In the beginning, this essence looks like molten gold or lava, but the longer he stays physically bound in Beleriand, the more oily and tar-like his transformations become. His body starts to look brittle and spiny, with bits of him crystalizing and hardening and chipping off as he gets less flexible. But liquid gold is still what he’s known for, and his go-to aesthetic for as long as he can still achieve it. (There’s a reason Gold is attributed to Melkor, why Glaurung is gold, why dragons are lured by gold and love it so much, why Sauron makes his Ring out of gold, and continues to associate gold with his Master. In my mind, the statues of the Giver of Freedom are gold, the floors of Utmno were gold, the throne of Angband began as gold.) 

Melkor’s blood, and really anything that detaches from him, reacts sporadically for a bit before sizzling into the ground. Every part of him is chaotic and generative– in my HC this is the origin of many unaccounted for creatures in Middle Earth like trolls that don’t really breed and aren’t a “corruption” of anything, they just sort of sprang out of Melkor’s teeth that got knocked out in fights with Tulkas or whatever. The results aren’t consistently biological or sentient or necessarily anything other than, like, brief cornstarch experiments, but leftover Melkor-bits are always interesting.

….I like to think that “can’t create anything new that didn’t originate with Eru” just means “can’t create new stuff out of nothing, but can still definitely make weird monsters out of my own body parts and children.”  
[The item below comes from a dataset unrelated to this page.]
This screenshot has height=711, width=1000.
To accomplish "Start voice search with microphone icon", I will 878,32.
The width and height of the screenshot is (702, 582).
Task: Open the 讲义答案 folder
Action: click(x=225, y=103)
Anyway, the main takeaway of this post is: Ferrofluid. I enjoy science experiments far, far too much and will use any excuse to utilize weird fluid dynamics in character designs.

♫♩Hells made of iron and hot Orodruin,

Bright golden temples and dark ferrous fluid,

Mind-reading dragons and powerful rings,

These are a few of my favorite things… ♬ ♪

I was reading the silmarillion and there’s something that seemed unclear. Why couldn’t Morgoth change his form, like others of his kind? The Ainu describe their bodies as being like clothing, that they can discard at will, and the only exceptions I can think of, The Istari, chose to be limited.

This is described better in the HoME volumes than it is in the Silmarillion. 

Essentially, the reason Melkor loses his ability to change forms is because he invests so much of himself in earthly matter. 

 The Ainur are creatures of pure spirit whose visible forms are just extensions of their thought, which they can change at will. The more they engage with earthly matters, and the more of their power they put into the world, the more they are bound to it and are subject to its laws. (If I remember correctly, Tolkien includes eating, drinking, loving, having children, etc., as some of the other ways an Ainu can become more earthbound, besides directly infusing their power into things like Orcs). 

This is why one of the volumes is titled “Morgoth’s Ring”, coming from the quote where Tolkien explains that, like Sauron who invests his power into the One Ring in order to gain power of the world, Melkor invested himself in Arda, making Arda his “Ring”. This is why he becomes so fragile and hides away for most of the Silmarillion; most of his power is invested in Arda, “marring it” as they call it, and therefore what is left of him is severely weakened and subject to the laws of matter– i.e., he can be hurt, captured, Sung to sleep by elf witches, etc. 

According to Tolkien, Melkor put some of himself in ALL the matter of Arda. He talks about how the material world is suffused with a “Melkor-ingredient” (which is the funniest fucking thing I’ve ever read with my eyes, but w/e) making it inherently corruptible, subject to entropy, and the ravages of time. By contrast, matters of the spirit remain incorruptible at their core, unable to be altered except from within. But spirits are generally attached to a flesh body, and the body can be manipulated with fear and lust and temptations, etc, so having power over the material world helps one gain power over people’s spirits by extension. 

This is why both Melkor and Sauron put vast quantities of their innate power into objects and creatures, giving them immense power over the world even while it limits their mutability and makes them vulnerable.